### THE TASK
In the forum thread about transfer paper, which heat press does the first poster say they own?

### PAGE
>>>
# best transfer paper??



## haloink (May 8, 2006)

Hi

We are just starting out. Right now the only equipment we have is an epson 1280 sylus printer and a HT 400D Hix Digital Heat Press. 

We purchased some transfer paper from bestblanks and the quality doesn't exactly seem commercial like they say. It cracks upon the first washing. Since we are new to this, we obviously have a lot to learn. We have some prospective clients that we'd like to print company shirts for but don't want to offer crappy shirts to them. Is there a better transfer paper we should be purchasing? Also for company shirts, what is an avrage cost per shirt to sell if we are using hanes heavyweight tshirt that costs us 1.58 a piece? 

Thank You in advance for any responses.

Halo Ink


----------



## badalou (Mar 19, 2006)
<<<
### ROWS
>>>
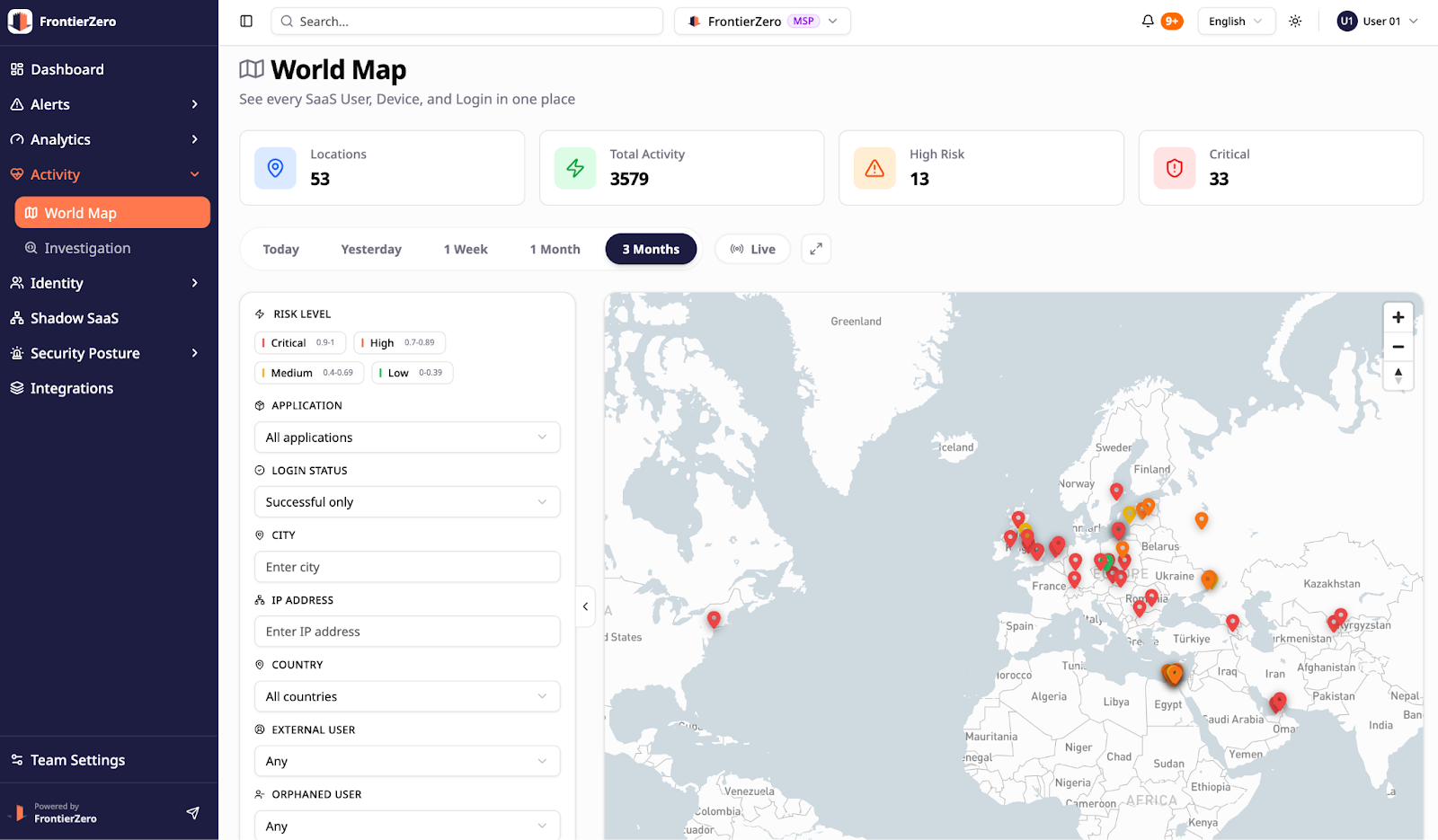Click the map pin in the United States
Screen dimensions: 1438x840
714,619
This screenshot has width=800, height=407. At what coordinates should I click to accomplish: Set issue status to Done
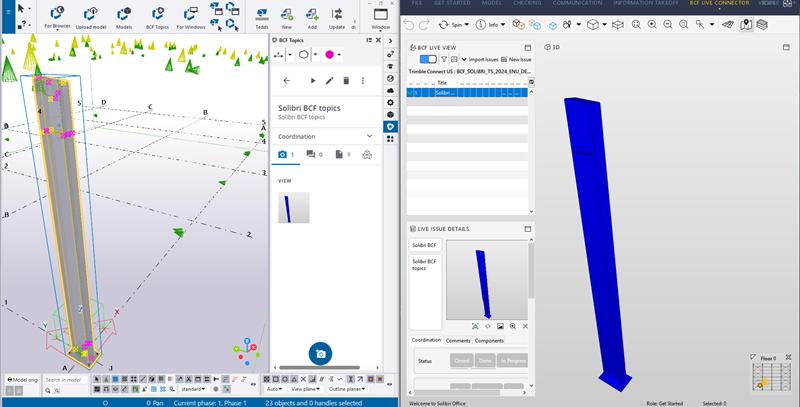click(x=485, y=360)
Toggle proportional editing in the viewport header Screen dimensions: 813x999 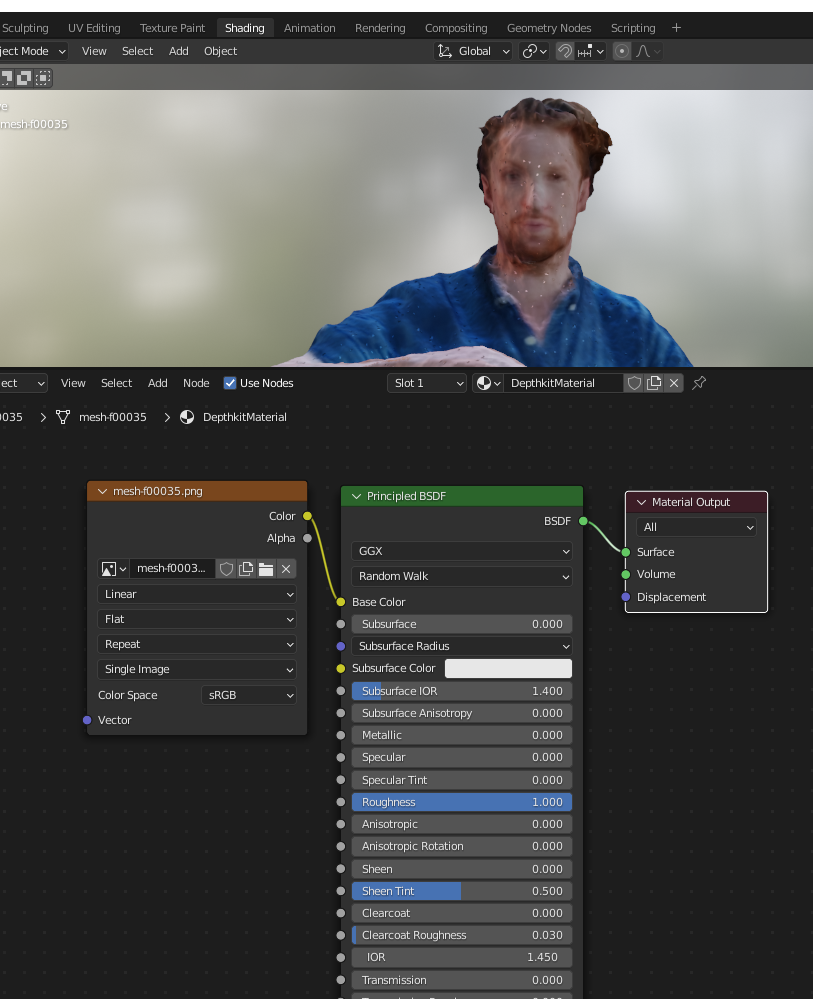click(622, 51)
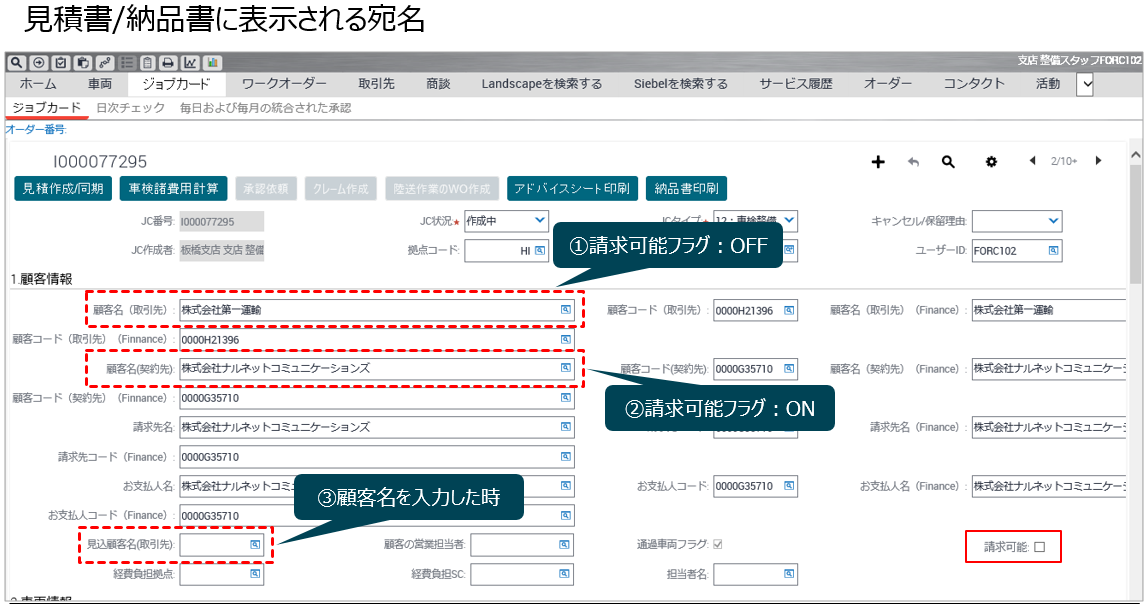Click the vertical scrollbar up arrow
Image resolution: width=1147 pixels, height=604 pixels.
(1135, 156)
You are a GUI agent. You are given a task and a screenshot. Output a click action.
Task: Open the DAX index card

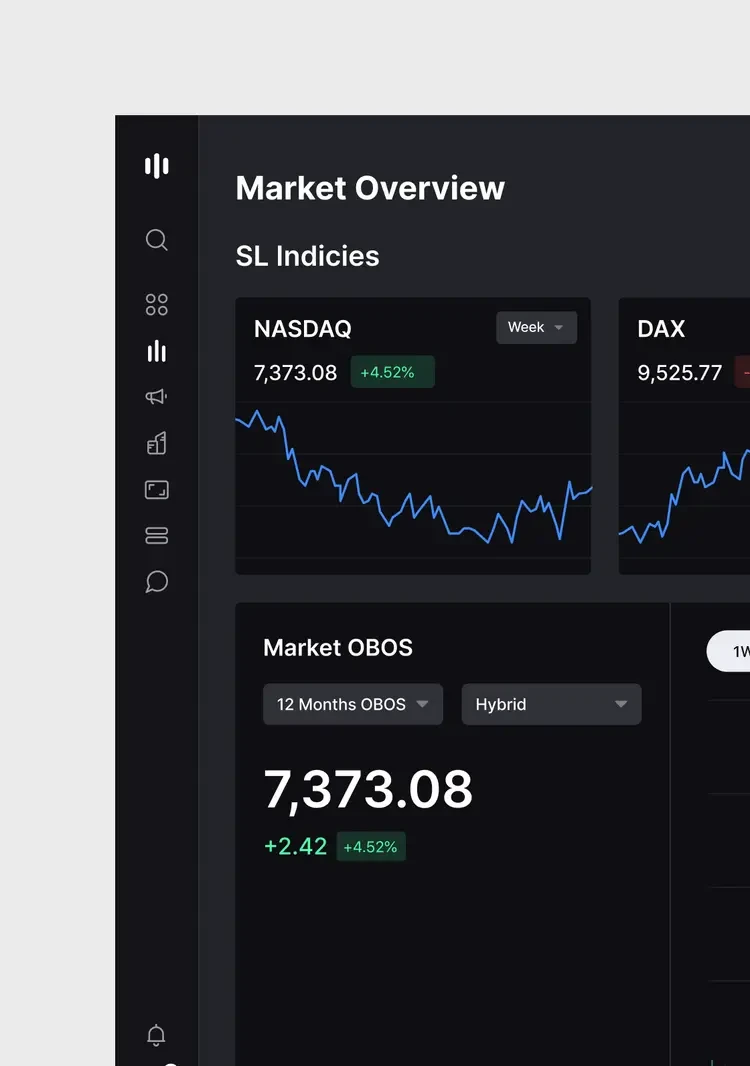tap(684, 436)
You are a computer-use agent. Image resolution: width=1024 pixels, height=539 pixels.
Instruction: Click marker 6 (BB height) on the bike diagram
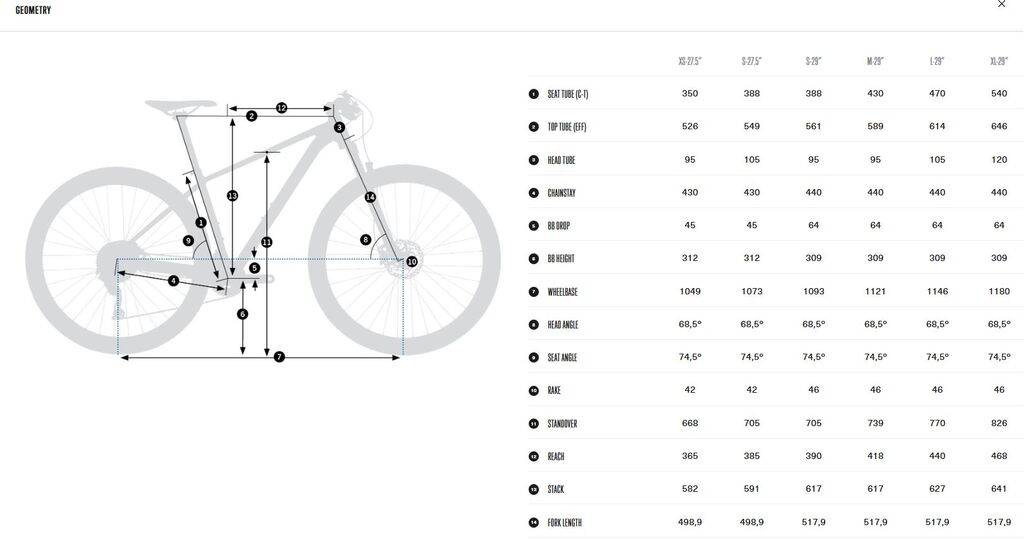[x=242, y=314]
<<<
### ANSWER IN FULL
An HT 400D Hix Digital Heat Press.